Ambiguity Collapse by LLMs: A Taxonomy of Epistemic Risks
This paper addresses the critical problem of LLMs mismanaging ambiguous concepts, which is crucial for anyone deploying LLMs in sensitive, value-laden domains like content moderation or hiring, potentially leading to distorted conceptual understanding and foreclosed deliberation.
This paper introduces "ambiguity collapse," a phenomenon where large language models (LLMs) provide a singular interpretation for genuinely ambiguous terms, bypassing human negotiation processes. It develops a taxonomy of epistemic risks at process, output, and ecosystem levels, illustrating them with case studies.

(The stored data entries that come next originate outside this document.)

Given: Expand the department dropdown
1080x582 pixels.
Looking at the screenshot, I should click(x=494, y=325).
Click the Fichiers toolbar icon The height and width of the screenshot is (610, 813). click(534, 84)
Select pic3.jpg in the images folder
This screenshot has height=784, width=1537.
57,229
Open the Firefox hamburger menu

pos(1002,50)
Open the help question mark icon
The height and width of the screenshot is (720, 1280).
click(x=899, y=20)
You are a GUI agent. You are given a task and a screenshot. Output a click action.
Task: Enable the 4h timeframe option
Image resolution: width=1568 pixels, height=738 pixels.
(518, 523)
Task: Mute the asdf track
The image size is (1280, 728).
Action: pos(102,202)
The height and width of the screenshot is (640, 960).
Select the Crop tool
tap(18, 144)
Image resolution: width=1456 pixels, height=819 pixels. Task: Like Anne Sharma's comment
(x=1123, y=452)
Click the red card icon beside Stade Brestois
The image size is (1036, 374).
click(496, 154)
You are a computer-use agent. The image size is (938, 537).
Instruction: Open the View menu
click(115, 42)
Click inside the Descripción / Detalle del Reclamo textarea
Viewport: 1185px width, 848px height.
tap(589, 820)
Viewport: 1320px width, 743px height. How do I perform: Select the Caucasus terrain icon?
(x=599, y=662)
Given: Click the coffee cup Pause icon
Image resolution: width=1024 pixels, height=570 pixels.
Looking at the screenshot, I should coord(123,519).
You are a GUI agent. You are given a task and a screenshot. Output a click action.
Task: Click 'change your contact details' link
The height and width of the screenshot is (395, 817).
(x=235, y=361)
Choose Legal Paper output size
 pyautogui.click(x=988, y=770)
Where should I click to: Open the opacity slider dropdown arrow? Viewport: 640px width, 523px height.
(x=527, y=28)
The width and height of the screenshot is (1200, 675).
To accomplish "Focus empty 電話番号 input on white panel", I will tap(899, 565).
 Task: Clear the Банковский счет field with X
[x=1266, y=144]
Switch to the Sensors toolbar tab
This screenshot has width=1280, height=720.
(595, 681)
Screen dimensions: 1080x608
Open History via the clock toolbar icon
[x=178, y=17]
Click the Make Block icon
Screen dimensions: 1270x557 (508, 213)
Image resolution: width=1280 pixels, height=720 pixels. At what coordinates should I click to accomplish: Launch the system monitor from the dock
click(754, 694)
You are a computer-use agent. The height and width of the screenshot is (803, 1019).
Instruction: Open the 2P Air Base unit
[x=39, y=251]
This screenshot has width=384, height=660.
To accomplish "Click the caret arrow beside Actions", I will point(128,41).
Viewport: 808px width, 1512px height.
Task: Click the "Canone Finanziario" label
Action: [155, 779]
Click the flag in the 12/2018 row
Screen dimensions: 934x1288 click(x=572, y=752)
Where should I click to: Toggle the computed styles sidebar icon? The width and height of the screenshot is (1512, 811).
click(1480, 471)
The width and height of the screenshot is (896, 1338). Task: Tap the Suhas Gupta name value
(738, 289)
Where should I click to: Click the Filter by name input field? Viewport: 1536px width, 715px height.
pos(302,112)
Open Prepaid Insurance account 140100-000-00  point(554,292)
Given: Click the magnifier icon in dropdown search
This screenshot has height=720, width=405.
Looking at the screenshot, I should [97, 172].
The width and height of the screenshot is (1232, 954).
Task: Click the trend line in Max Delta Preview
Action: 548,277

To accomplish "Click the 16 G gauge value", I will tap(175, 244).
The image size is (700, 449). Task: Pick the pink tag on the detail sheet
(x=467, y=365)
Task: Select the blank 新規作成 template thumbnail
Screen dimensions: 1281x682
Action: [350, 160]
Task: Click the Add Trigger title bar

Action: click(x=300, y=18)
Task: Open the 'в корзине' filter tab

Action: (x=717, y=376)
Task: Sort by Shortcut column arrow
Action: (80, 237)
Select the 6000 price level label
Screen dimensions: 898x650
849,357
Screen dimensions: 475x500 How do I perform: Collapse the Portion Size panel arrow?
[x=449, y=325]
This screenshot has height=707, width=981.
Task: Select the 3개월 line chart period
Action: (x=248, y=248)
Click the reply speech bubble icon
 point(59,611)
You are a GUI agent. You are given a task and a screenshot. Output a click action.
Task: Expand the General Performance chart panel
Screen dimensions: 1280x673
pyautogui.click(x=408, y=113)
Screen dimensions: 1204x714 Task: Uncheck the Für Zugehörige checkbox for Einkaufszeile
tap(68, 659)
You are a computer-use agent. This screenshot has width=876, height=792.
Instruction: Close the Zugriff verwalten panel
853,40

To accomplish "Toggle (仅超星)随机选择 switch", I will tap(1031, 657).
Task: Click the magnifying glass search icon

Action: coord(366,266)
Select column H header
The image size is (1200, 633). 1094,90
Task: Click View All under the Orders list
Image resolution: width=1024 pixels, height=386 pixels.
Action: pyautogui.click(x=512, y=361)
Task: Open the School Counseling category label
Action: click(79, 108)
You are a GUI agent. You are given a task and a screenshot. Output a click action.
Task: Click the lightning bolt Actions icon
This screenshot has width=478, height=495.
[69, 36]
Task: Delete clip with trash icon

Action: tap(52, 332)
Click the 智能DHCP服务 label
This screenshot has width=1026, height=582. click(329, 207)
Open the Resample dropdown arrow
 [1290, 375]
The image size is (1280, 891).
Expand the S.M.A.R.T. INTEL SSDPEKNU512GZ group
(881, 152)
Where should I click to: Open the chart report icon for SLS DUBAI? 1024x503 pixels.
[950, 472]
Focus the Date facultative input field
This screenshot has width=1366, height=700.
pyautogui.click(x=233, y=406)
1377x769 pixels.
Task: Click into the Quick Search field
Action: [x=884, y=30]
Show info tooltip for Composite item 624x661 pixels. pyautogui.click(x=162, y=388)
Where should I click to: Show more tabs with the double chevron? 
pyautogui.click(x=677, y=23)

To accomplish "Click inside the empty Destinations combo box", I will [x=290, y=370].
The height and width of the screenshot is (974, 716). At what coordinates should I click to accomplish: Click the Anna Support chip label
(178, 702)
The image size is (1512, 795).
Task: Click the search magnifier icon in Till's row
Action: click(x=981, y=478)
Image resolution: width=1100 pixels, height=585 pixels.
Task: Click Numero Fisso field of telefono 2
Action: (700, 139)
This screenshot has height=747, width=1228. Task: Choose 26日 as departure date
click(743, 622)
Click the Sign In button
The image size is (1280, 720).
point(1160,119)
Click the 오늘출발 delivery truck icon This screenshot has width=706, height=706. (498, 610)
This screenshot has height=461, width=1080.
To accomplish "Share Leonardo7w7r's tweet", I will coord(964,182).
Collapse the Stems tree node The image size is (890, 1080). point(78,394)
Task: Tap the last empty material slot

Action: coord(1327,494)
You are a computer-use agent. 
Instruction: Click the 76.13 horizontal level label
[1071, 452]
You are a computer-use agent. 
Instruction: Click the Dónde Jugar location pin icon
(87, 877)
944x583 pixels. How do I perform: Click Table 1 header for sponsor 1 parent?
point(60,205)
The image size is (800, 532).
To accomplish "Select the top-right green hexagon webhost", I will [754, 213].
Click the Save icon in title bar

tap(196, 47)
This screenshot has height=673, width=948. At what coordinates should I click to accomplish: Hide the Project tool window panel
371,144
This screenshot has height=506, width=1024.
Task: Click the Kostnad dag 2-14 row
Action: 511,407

Large language models (LLMs) are increasingly used to make sense of ambiguous, open-textured, value-laden terms. Platforms routinely rely on LLMs for content moderation, asking them to label text based on disputed concepts like "hate speech" or "incitement"; hiring managers may use LLMs to rank who counts as "qualified"; and AI labs increasingly train models to self-regulate under constitutional-style ambiguous principles such as "biased" or "legitimate". This paper introduces ambiguity collapse: a phenomenon that occurs when an LLM encounters a term that genuinely admits multiple legitimate interpretations, yet produces a singular resolution, in ways that bypass the human practices through which meaning is ordinarily negotiated, contested, and justified. Drawing on interdisciplinary accounts of ambiguity as a productive epistemic resource, we develop a taxonomy of the epistemic risks posed by ambiguity collapse at three levels: process (foreclosing opportunities to deliberate, develop cognitive skills, and shape contested terms), output (distorting the concepts and reasons agents act upon), and ecosystem (reshaping shared vocabularies, interpretive norms, and how concepts evolve over time). We illustrate these risks through three case studies, and conclude by sketching multi-layer mitigation principles spanning training, institutional deployment design, interface affordances, and the management of underspecified prompts, with the goal of designing systems that surface, preserve, and responsibly govern ambiguity.